Hi Sergei, On Sat, Sep 14, 2013 at 04:44:28PM +0200, Sergei Golubchik wrote:
Hi, Sergey!
On Sep 13, Sergey Vojtovich wrote:
Hi Sergei,
comments inline and a question: 10.0 throughput is twice lower than 5.6 in a specific case. It is known to be caused by tc_acquire_table() and tc_release_table(). Do we want to fix it? If yes - how?
How is it caused by tc_acquire_table/tc_release_table? Threads spend a lot of time waiting for LOCK_open in these functions. Because protected by LOCK_open code takes a lot of time to execute.
In what specific case? The case is: many threads access one table (read-only OLTP).

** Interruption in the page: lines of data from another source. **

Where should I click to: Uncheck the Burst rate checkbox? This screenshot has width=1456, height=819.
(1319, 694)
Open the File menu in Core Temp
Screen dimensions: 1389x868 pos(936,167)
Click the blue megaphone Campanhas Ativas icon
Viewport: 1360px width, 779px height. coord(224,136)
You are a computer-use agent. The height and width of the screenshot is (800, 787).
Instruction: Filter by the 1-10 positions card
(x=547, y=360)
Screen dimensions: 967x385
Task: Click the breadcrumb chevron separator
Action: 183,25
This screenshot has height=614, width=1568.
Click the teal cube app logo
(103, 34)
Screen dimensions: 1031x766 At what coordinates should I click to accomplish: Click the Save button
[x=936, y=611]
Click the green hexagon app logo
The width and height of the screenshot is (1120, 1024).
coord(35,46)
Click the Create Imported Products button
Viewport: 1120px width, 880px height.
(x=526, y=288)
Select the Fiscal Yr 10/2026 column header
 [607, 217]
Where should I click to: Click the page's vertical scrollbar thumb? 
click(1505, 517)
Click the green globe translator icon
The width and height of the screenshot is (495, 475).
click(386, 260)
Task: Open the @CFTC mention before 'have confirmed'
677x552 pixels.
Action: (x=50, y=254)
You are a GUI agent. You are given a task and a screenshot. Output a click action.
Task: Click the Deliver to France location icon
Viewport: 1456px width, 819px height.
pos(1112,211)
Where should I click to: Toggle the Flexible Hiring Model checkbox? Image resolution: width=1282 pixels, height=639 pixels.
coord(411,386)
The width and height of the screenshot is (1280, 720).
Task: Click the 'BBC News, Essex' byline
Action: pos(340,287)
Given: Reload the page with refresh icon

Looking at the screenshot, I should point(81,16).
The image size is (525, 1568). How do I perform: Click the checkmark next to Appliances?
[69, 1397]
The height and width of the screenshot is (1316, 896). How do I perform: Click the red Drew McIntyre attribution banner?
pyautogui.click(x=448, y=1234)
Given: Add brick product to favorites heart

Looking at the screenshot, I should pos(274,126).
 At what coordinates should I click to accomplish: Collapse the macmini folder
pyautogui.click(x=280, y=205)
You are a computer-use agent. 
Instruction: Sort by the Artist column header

Why per-share lists are updated under the global mutex? Alas, it doesn't solve CPU cache coherence problem. It doesn't solve CPU cache coherence problem, yes. And it doesn't help if you have only one hot table. But it certainly helps if many threads access many tables. Ok, let's agree to agree: it will help in certain cases. Most probably it won't improve situation much if all threads access single table.
Of course.
We could try to ensure that per-share mutex is on the same cache line as free_tables and used_tables list heads. In this case I guess mysql_mutex_lock(&share->tdc.LOCK_table_share) will load list heads into CPU cache along with mutex structure. OTOH we still have to read per-TABLE prev/next pointers. And in 5.6 per-partition mutex should less frequently jump out of CPU cache than our per-share mutex. Worth trying?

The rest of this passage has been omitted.